The claimant also referred to Harms Bergung Transport und Heavylift GmbH & Co KG v Harms Offshore AHT 'Uranus' GmbH & Co KG [2015] EWHC 1269 (Admlty), where claims were made by a technical and commercial manager of six anchor-handling tugs, but the point was not considered because it was common ground that the claims made were within s 20(2)(h), and the question was whether the claims should be stayed in favour of arbitration. Section 20(2)(p) of the Act, which applies to 'any claim by a master, shipper, charterer or agent in respect of disbursements made on account of a ship' does not cover Delfi's management fees - they are not a ship’s disbursement. Nothing in The Sea Friends [1991] 2 Lloyd's Rep 322 suggests otherwise. There, the Court of Appeal confirmed that s 20(2)(p) does not apply to a claim by insurance brokers in respect of hull insurance premium for which they had a liability to the hull underwriters at Lloyd’s.
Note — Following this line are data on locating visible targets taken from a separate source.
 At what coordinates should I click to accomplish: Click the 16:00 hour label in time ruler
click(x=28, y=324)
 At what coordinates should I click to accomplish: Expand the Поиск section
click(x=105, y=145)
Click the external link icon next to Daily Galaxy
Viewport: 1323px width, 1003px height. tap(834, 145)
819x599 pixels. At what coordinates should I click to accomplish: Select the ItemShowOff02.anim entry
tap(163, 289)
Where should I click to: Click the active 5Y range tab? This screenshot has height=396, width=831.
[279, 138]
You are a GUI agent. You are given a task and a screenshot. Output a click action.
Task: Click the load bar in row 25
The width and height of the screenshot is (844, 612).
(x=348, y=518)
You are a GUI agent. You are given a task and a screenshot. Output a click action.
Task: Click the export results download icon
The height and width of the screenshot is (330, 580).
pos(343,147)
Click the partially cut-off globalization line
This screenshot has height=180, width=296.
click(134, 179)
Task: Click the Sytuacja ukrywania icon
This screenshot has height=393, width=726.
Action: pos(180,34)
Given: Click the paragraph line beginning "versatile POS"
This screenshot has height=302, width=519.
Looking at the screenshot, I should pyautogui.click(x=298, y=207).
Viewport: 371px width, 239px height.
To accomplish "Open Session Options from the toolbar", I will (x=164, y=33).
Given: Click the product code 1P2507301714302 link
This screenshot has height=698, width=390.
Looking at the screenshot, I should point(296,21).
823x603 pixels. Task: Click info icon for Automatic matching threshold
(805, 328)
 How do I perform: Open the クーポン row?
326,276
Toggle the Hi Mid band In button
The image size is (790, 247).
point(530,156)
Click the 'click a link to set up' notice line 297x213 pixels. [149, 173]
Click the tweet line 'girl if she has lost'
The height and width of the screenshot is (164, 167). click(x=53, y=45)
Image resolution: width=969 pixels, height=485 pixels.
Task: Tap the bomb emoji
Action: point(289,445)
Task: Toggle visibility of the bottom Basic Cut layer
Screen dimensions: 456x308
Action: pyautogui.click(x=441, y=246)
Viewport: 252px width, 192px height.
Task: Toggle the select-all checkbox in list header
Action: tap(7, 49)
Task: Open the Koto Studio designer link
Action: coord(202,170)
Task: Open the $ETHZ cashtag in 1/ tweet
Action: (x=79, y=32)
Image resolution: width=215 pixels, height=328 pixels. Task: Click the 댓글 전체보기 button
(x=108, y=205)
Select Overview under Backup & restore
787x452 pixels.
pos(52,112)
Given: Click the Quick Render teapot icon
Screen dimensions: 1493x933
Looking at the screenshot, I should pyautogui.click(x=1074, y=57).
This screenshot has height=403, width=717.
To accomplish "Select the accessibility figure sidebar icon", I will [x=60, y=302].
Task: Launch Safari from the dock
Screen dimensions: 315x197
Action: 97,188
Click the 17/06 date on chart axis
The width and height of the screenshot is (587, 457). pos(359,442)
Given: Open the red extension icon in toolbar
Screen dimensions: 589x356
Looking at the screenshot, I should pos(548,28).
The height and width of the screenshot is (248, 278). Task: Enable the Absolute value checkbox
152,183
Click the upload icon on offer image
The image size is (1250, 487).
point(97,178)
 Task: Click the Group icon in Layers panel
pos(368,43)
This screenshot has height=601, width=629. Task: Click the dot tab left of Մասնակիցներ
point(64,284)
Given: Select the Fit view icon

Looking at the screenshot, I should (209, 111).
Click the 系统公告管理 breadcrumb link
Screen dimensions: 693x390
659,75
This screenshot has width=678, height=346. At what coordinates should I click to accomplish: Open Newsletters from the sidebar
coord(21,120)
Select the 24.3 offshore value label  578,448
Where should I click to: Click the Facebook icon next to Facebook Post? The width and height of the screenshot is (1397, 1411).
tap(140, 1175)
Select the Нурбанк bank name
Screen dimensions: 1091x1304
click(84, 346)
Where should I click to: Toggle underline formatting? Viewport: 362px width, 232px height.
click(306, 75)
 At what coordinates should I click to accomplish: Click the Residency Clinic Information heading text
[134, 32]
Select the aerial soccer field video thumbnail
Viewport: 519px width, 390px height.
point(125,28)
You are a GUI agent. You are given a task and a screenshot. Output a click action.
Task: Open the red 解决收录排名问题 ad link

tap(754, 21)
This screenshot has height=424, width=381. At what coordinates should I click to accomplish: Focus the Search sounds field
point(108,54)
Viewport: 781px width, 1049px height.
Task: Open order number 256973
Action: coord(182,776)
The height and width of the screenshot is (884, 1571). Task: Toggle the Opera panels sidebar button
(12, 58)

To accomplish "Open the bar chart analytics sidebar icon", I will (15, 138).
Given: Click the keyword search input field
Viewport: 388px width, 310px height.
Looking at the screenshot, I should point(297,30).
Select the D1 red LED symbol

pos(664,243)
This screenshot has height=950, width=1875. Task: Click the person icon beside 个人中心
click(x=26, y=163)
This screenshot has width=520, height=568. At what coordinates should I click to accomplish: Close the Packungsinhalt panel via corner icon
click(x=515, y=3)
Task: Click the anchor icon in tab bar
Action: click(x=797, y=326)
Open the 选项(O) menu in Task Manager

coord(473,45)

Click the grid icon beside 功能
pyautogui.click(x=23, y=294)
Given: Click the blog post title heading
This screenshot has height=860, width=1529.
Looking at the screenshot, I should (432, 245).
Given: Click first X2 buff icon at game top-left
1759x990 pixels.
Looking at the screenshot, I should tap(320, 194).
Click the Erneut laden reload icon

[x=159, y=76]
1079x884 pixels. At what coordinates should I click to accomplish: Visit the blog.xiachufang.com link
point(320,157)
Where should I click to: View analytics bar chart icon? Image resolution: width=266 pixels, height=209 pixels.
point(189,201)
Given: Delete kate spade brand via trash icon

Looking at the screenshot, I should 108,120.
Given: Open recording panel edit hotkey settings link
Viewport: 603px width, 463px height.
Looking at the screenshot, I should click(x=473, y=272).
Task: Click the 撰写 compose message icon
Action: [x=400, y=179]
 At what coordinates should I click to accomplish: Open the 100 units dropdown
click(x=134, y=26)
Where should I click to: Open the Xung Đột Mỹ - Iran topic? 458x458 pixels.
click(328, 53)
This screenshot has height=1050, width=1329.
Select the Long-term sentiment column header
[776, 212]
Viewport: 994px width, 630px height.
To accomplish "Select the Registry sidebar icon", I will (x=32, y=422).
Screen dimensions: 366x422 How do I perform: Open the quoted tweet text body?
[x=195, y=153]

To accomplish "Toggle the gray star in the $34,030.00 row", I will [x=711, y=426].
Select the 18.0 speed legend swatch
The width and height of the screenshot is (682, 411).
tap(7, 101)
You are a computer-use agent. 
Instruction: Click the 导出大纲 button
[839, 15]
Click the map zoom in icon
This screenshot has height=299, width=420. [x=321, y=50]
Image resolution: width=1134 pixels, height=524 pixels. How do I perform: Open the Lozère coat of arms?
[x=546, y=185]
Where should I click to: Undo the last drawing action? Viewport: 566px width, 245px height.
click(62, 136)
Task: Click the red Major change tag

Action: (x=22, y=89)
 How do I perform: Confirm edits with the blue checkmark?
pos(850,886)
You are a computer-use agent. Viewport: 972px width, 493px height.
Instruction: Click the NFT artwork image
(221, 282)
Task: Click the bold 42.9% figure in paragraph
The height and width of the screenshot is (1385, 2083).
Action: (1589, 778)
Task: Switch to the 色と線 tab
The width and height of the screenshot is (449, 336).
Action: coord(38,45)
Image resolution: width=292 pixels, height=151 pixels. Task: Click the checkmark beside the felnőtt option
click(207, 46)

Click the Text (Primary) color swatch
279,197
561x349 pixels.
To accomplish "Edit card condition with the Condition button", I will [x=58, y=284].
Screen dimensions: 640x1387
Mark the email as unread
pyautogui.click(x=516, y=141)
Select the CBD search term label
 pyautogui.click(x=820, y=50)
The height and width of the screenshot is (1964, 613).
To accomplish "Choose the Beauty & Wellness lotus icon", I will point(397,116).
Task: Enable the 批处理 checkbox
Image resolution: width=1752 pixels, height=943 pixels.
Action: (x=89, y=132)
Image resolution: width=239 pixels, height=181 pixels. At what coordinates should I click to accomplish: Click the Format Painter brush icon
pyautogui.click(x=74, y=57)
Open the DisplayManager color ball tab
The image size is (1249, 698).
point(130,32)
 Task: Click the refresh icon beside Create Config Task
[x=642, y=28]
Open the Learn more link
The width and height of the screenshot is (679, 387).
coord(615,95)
Thus, contrary to the claimant's argument, Delfi had a strong and obvious commercial interest in the defendant, its associated company, continuing to own the vessel until Delfi had been paid in full whatever it was owed under its management agreement. That in turn meant that the defendant had a strong and obvious commercial interest in not being obliged to transfer title if Delfi, its associated company, had not been paid in full. That suggests strongly that when the claimant and defendant agreed that title would only be transferred if the claimant had paid 'all management fees and any other sums due under the Management Agreement to Delfi', they meant what that appears to say, which is that there should be no unpaid debt owed to Delfi under its management agreement.